"From this hour I ordain myself loos'd of limits and imaginary lines, going where I list, my own master total and absolute, Listening to others, considering well what they say, Pausing, searching, receiving, contemplating, Gently, but with undeniable will, divesting myself of the holds that would hold me."
Walt Whitman (1819-92)
"When I look back now over my life and call to mind what I might have had simply for taking and did not take, my heart is like to break."
Akhenaton (d. c.1354 BC)
And now, the current weather, from some random person we pulled off the street:
Wednesday, August 04, 2004
Empathy
emo-tion Function: noun
Etymology: Middle French, from emouvoir to stir up, from Old French esmovoir, from Latin emovEre to remove, displace, from e- + movEre to move
1 a obsolete : DISTURBANCE b : EXCITEMENT
2 a : the affective aspect of consciousness : FEELING b : a state of feeling c : a psychic and physical reaction (as anger or fear) subjectively experienced as strong feeling and physiologically involving changes that prepare the body for immediate vigorous action
3 : in people like me, either supercharged or dead, depending on the day.
"I thought you said the name of a play I am doing," she said.
"So you're an actress?"
"Yes," she smiled, and I was not surprised. You could tell looking at her that she would be very comfortable on stage, and quite captivating.
You would never know that she was sick like me. And that's as it should be too, and no surprise either, since so many of the people who share my illness are for all practical purposes 100% functional.
We ride emotional rollercoasters that reach heights and dive to depths unknown by other humans. Yet, we have to function in normal human society, with normal human relationships, alongside others who can't possibly ever understand us. Since we can't bring a person to see what we see and feel what we feel, we use every trick we know to make ourselves look like them, even when we don't feel anything like it.
Outside, we are calm, cool, collected, even jovial and ingratiating. Inside, we are floods of tears, buckets of turmoil and fire, or vast empty voids.
A lot of us become very, very good actors. Even professionally. Like Carrie Fisher, Linda Hamilton, Margot Kidder, Ben Stiller, Jean Claude Van Damme, Jonathan Winters, Drew Barrymore.
We simply have to become something. If we don't, we'll explode. Every one of us has something we do to find our catharsis in creativity. Acting is one outlet. Or maybe music, poetry, painting, sculpture, even chess.
We can't really help it. It just happens. It just erupts from us in our up cycles and we retreat into it in our down cycles.
And from this, I think, arises one of the oddest things about this illness.
There is a real stigma in our society about bipolar disorder. A lot of people look on those who admit having this disease as if they are strange, wierd, creepy (Admittedly, some people who claim to have bipolar are just strange, wierd and creepy. We're not talking about them.) And yet, those same people that shun this illness will go through their days humming songs, watching movies, reading books and magazines which are created by people with this very illness and expressing what it feels like to have this illness.
Many times, words just fail to express what is in us.
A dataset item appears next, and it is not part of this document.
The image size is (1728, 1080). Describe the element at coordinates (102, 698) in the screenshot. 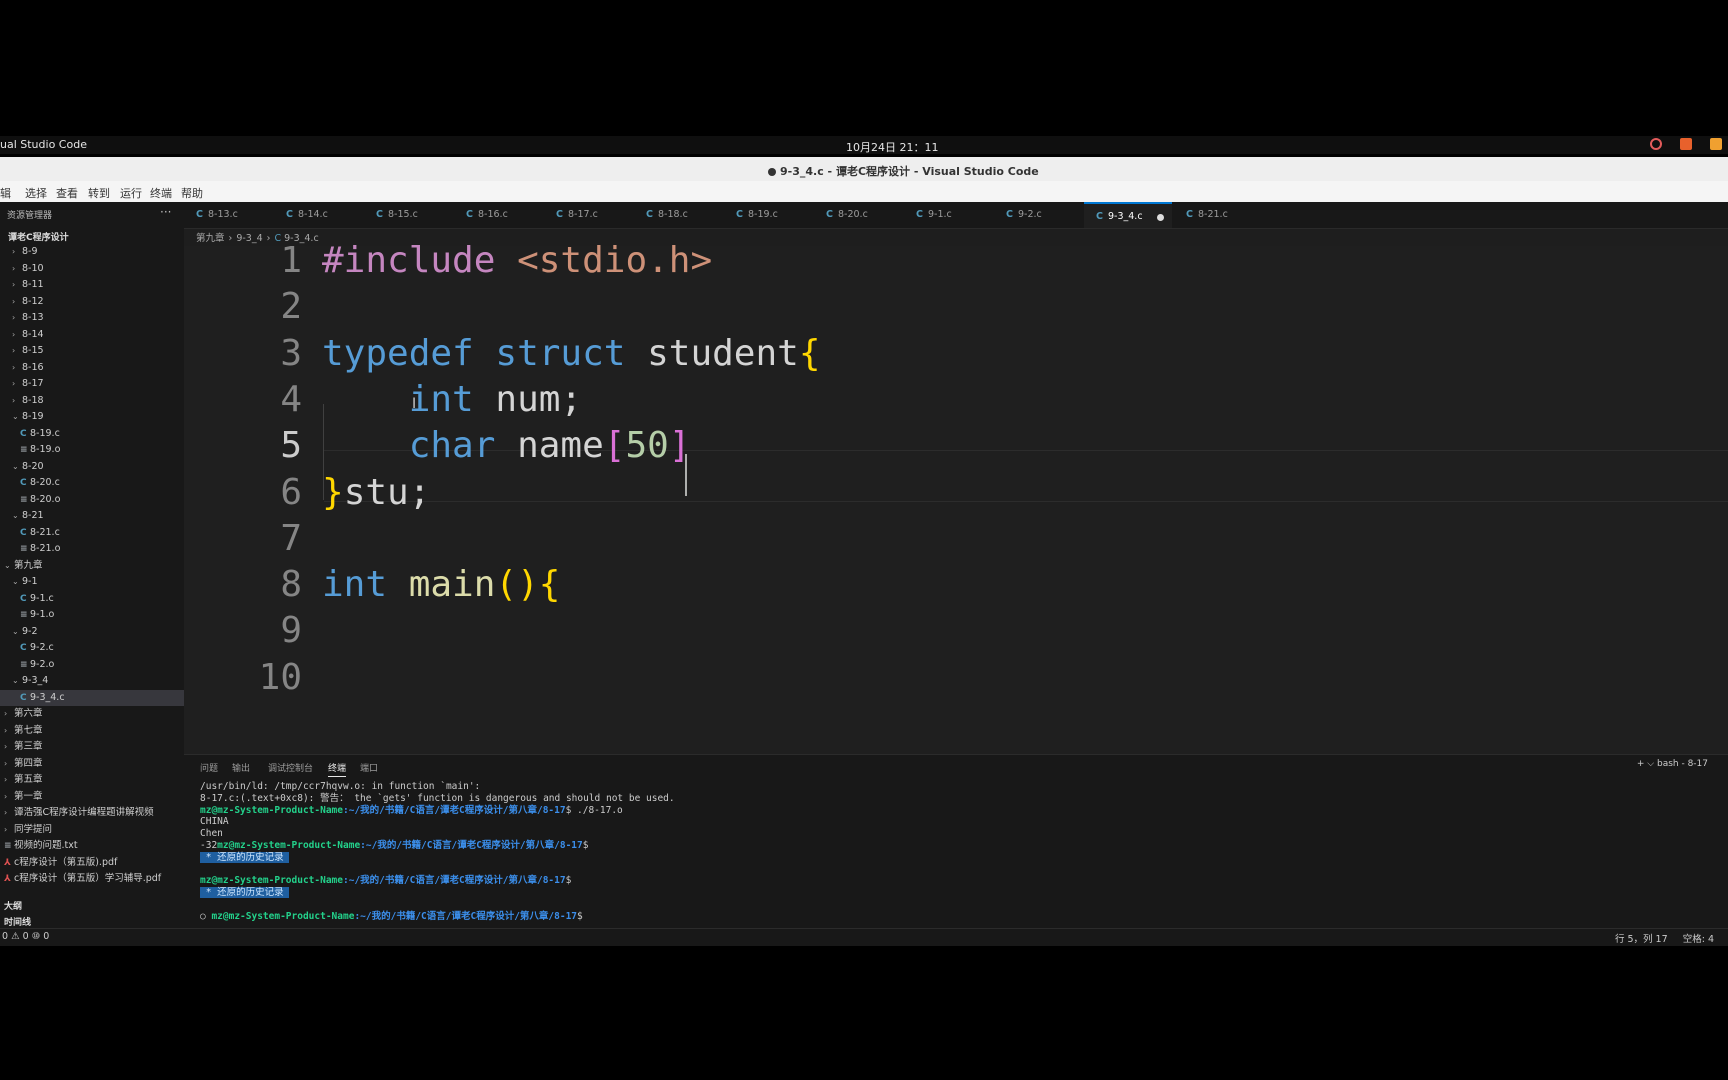

I see `tree-item: C 9-3_4.c` at that location.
If I say the word "depressed" or the word "sad" it means one thing to a person without this illness, but it means something to a factor of ten greater to someone with the illness. The same words, and two utterly different places.
So we write and we create and we act and we sing and we dance trying to express what's in us, and failing. But I think that somehow in the process, we do manage to capture what others are feeling, others that may not ever have to be hauled kicking and screaming into our depths or flung flaming and sparkling to our heights.
It's OK. They don't have to. That's our job.
From great emotions come great compassions.
Acting, imagining, creating, even empathy. All are, in the long run, nothing more than controlled illusions. In art, in creation, in love, there is always some madness, some reaching beyond the normal and mundane to birth something that transcends the gray here and now.
That's what makes it valuable, beautiful, perfect. That touch of madness.
Well. As for me, I'm going to look into getting a couple of tickets to a play.
We're actors - we're the opposite of people.